Tuttavia, se analizziamo i dati delle organizzazioni internazionali che più autorevolmente misurano il problema, la ragione più profonda dell’uscita progressiva dell’Italia dall’economia globale è l’incertezza. Non tanto quella politica su chi governa il Paese e il suo pur enorme debito pubblico; ma quella assai più diffusa che rende opachi i rapporti tra Stato e imprese, tra Stato e cittadini; e instabili i rapporti tra i cittadini, le imprese stesse. Se è vero che complessivamente per le Nazioni Unite, in Italia è molto più difficile che negli altri Paesi europei “fare impresa”, i parametri di maggiore sofferenza sono in assoluto: la debolezza del sistema giudiziario – e, dunque, la possibilità di far rispettare i contratti – dove l’Italia si colloca al centosessantesimo posto su centoottanta nazioni; e la complessità del sistema fiscale – siamo al centotrentunesimo posto per il numero di giorni impiegati da un imprenditore per stabilire quante tasse pagare che è problema collegato ma distinto da quello altrettanto grave del livello assoluto dell’imposizione fiscale. Efficacia della giustizia e semplicità del fisco: sono, in fin dei conti, tra i misuratori più importanti della qualità di quello che qualcuno chiamerebbe “patto sociale” e che però qualsiasi imprenditore ritiene indispensabile per poter calcolare rischi e possibili ritorni di un qualsiasi investimento.

Conta, poi, tantissimo, la conoscenza, la ricerca ed il sistema educativo: mentre gli Europei continuavano a lamentarsi di concorrenza sleale, centinaia di milioni di asiatici hanno abbandonato la povertà e sono diventati classe media, passando da condizioni di analfabetismo di massa a tassi di scolarizzazione superiori a quelli di un Paese come l’Italia. Ed è questo che rende un Paese, una Regione in grado non solo di attrarre investimenti dall’estero ma di selezionare quelli di maggiore qualità e di estrarne conoscenza per radicarla sul proprio territorio.

Sono investitori un po’ particolari quelli che Monti sta provando a convincere. Certo hanno a disposizione ricchezze favolose e (quasi) completamente libere: basterebbe anche solo il fondo sovrano di Abu Dhabi per comprare – due volte – tutte le società italiane quotate in Borsa. E, tuttavia, stiamo parlando appunto di fondi sovrani, di soggetti che, almeno, sulla carta sono portatori di una sensibilità diversa da quella di imprenditori che decidessero di venire nel nostro Paese per investirvi il proprio lavoro. Di sicuro possono risolvere problemi di breve periodo come quello di Fincantieri ed essere utili anche nel lungo: tuttavia, come Monti sa benissimo, un fondo sovrano – lo stesso ragionamento si applica alla Cina – riflette, in quanto tale, anche strategie politiche dalle quali non possiamo dipendere.
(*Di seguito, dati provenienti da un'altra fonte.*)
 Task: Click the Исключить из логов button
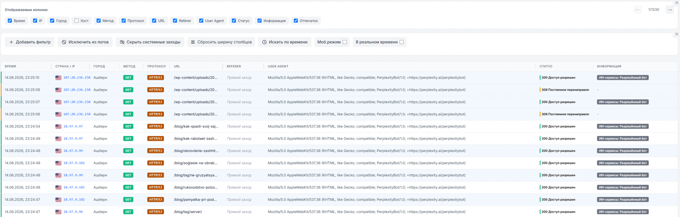[85, 42]
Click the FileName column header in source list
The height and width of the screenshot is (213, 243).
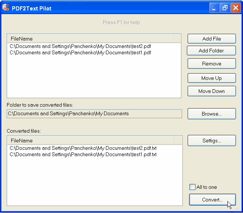tap(91, 39)
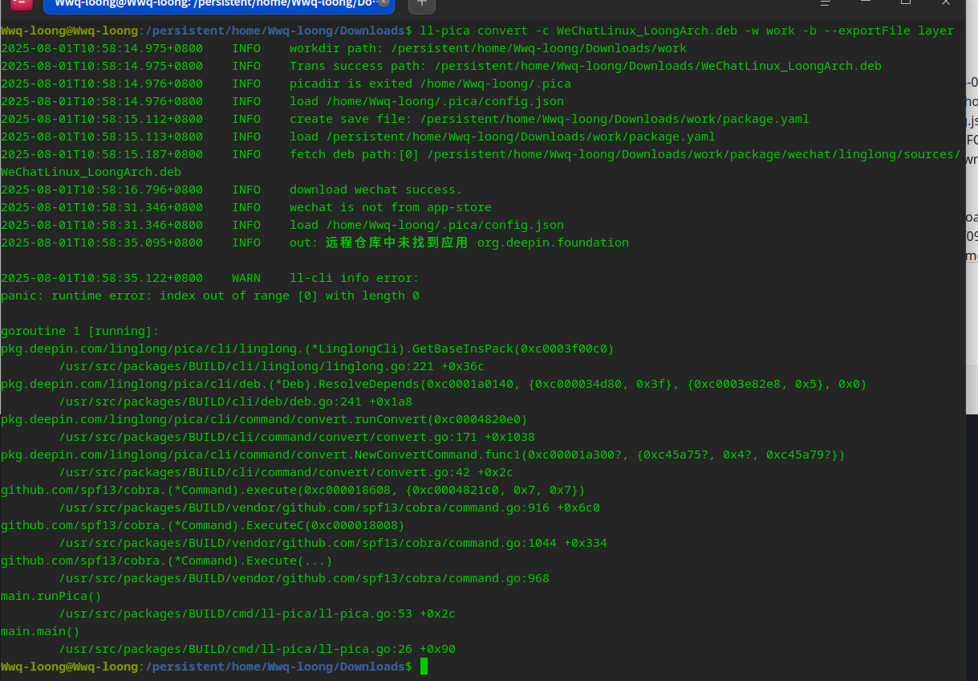Open a new terminal tab with plus button
The height and width of the screenshot is (681, 978).
coord(422,4)
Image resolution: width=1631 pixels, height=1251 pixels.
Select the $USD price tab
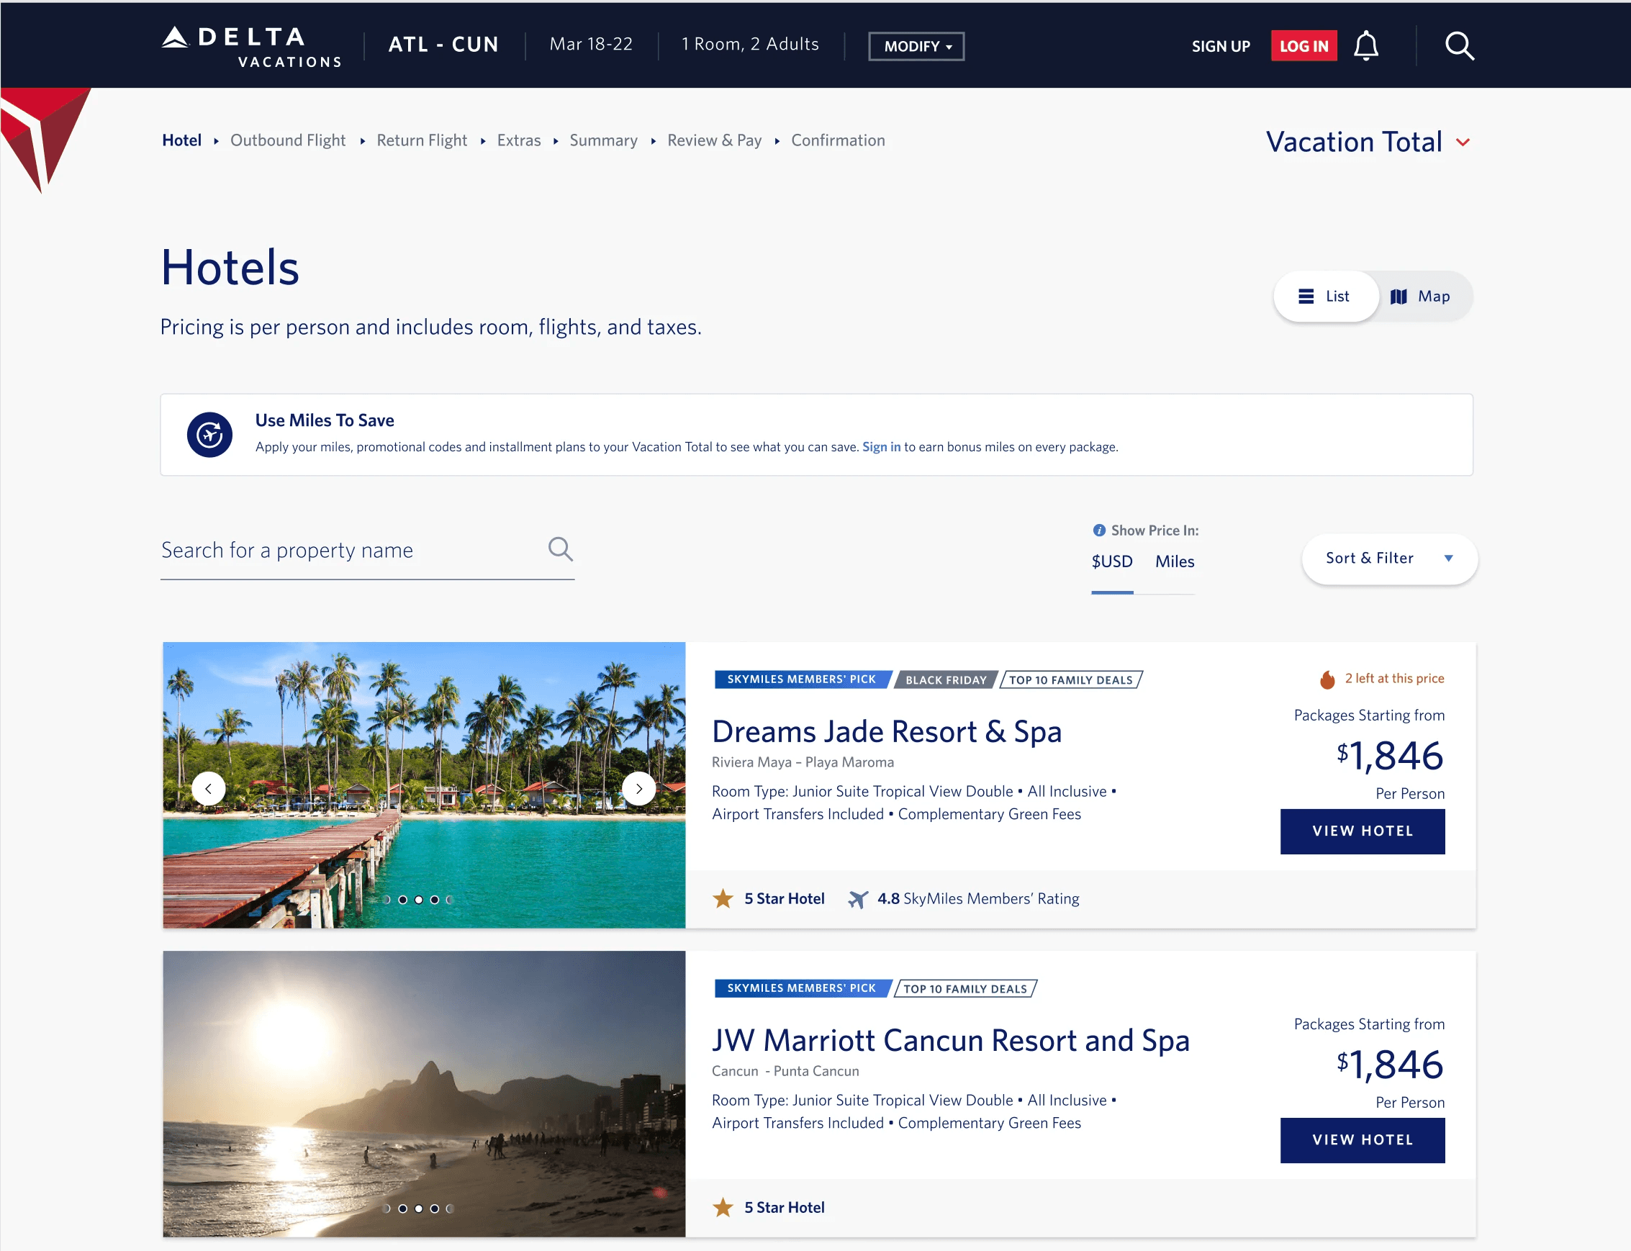coord(1112,562)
Più in generale, però, se vogliamo che l’Italia rientri in circuiti che non sono solo finanziari, ma di flussi di tecnologie e competenze, il lavoro che Monti ha cominciato deve continuare e diventare più ampio e profondo. Con la consapevolezza che, paradossalmente, più di una lunga guerra di posizione sull’articolo diciotto, potrebbe valere un ridisegno dell’attività dei tribunali che accorci i tempi della giustizia, un ripensamento del fisco che renda il rapporto con lo Stato più certo, uno spostamento di risorse dalle pensioni all’università: cambiamenti che richiedono tempi molto più lunghi e un investimento politico molto maggiore di quello che era alla portata di un governo tecnico.